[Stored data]
BEGIN
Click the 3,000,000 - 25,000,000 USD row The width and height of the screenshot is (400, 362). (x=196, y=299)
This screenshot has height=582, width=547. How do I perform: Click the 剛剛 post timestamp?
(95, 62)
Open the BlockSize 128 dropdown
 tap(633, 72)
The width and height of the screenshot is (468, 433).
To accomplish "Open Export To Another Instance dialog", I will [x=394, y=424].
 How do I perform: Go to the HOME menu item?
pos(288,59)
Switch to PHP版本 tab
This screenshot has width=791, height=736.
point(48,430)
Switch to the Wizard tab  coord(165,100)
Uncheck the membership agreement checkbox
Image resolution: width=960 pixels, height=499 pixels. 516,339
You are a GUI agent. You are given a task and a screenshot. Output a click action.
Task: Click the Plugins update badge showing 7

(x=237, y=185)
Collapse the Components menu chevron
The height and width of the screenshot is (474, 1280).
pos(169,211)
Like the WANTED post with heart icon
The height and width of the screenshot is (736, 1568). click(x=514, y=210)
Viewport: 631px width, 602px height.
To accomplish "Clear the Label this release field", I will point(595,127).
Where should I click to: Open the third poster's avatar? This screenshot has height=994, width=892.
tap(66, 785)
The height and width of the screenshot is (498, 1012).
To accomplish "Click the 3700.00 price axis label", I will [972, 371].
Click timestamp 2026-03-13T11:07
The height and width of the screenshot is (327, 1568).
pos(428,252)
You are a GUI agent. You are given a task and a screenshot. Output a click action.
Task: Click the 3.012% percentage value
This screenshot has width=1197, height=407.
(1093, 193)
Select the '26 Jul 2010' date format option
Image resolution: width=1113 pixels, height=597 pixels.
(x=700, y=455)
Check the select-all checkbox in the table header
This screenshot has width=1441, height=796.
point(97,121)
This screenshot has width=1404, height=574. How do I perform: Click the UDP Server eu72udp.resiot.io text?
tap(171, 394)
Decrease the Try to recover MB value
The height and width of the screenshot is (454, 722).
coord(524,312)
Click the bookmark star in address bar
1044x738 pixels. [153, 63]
END
Filter the data above, keeping only lines that include the string "Switch".

Switch to PHP版本 tab
Switch to the Wizard tab  coord(165,100)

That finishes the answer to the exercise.